Rogers is put in the position where he is asked to juggle the rights of the video game in the arcade version of Tetris in order to make a big score for his company and turn around the life of him and his family. However, when it’s discovered that the entities involved don’t have the rights they claimed, Rogers is put in a position where he has to fly out to Russia in the middle of a communist revolt and obtain the rights from the source.
This endeavor proves to be more than he can handle as Rogers not only puts his family’s well-being and reputation on the line but his life as well. ‘Tetris’ is a appealing international thriller taking the story of one of the most simplistic video games in history and turning it into a chess match between multiple Nations.
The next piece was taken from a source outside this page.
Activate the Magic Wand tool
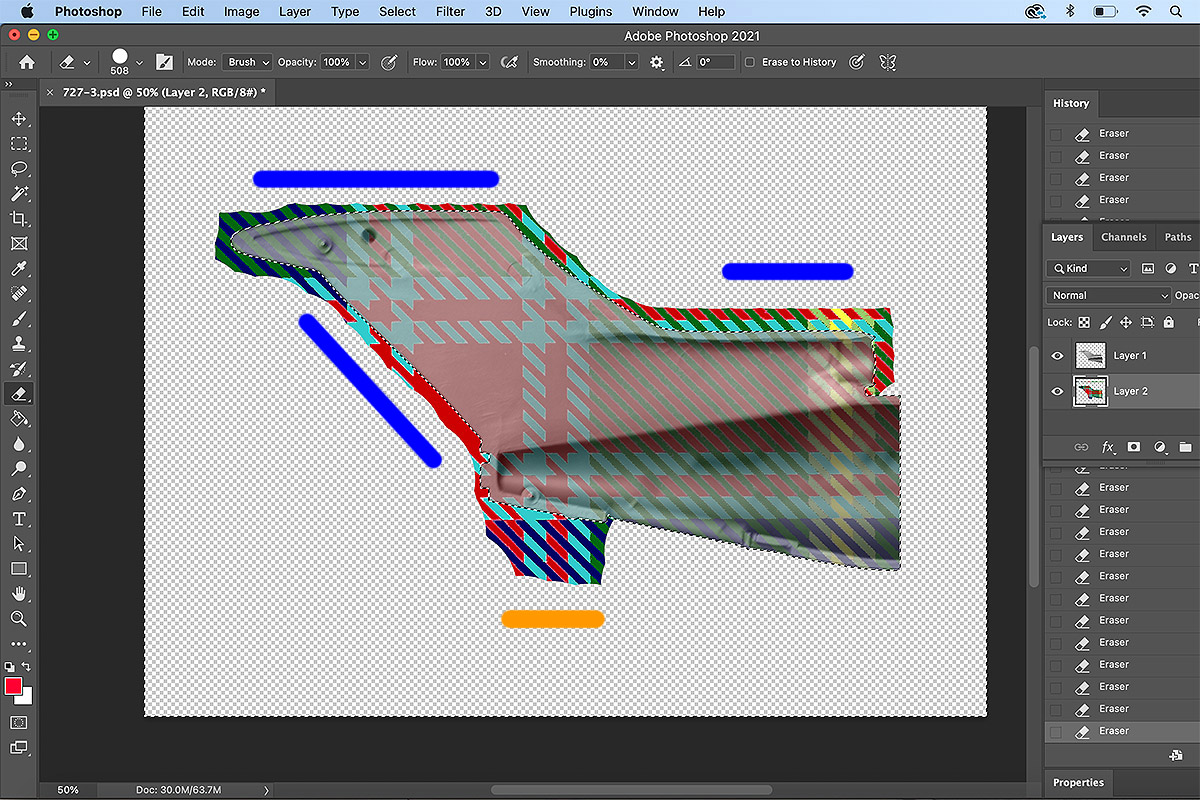The height and width of the screenshot is (800, 1200). tap(19, 194)
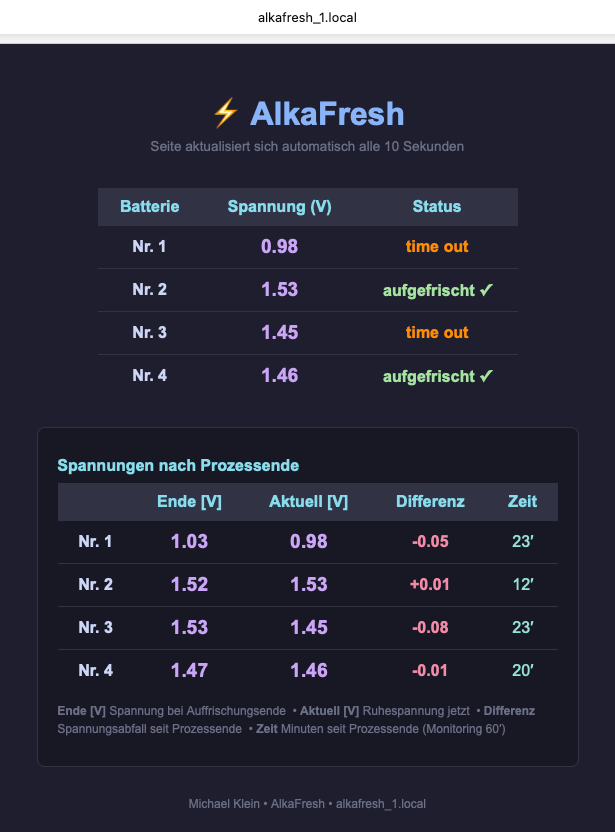This screenshot has height=832, width=615.
Task: Click the Batterie column header
Action: coord(150,206)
The film dives between attempting to secure the rights to a video game that is owned by Russia to a Japanese company that is looking to redistribute those games in the United States and all over the world.
The film is placed in the backdrop of the late 1980s at the cusp of the fall of the USSR and Germany. The relations between the United States and Russia at the time were still volatile and a man wanting to buy the rights of a video game was viewed as an enemy of the state as a man was seen as capitalism opening the doors to the country.
Taron Egerton gives a strong performance in this movie as Henk Rogers and it takes a film that could have come out flat with the subject matter of the film and makes it a very engaging story that never loses its Pace throughout the course of the early 2 hours. Sofia Lebedeva who is still young in her career does a very impressive job with the limited amount of screen time that she has playing essentially two different characters a naive interpreter versus a more Stern KGB officer defending the National Security of our country.

The serious and dramatic portrayal of this story does the film far more wonders than tackling it from a comedic standpoint cuz it allows the audience to understand the seriousness of the situation at hand which makes a far more engaging story than a movie that would refuse to take a subject like this seriously.
Tetris is an absolute diamond in the rough of dark pile of streaming service films that does the job of a major motion picture. Tetris is certainly a pick for one of the best movies of the year.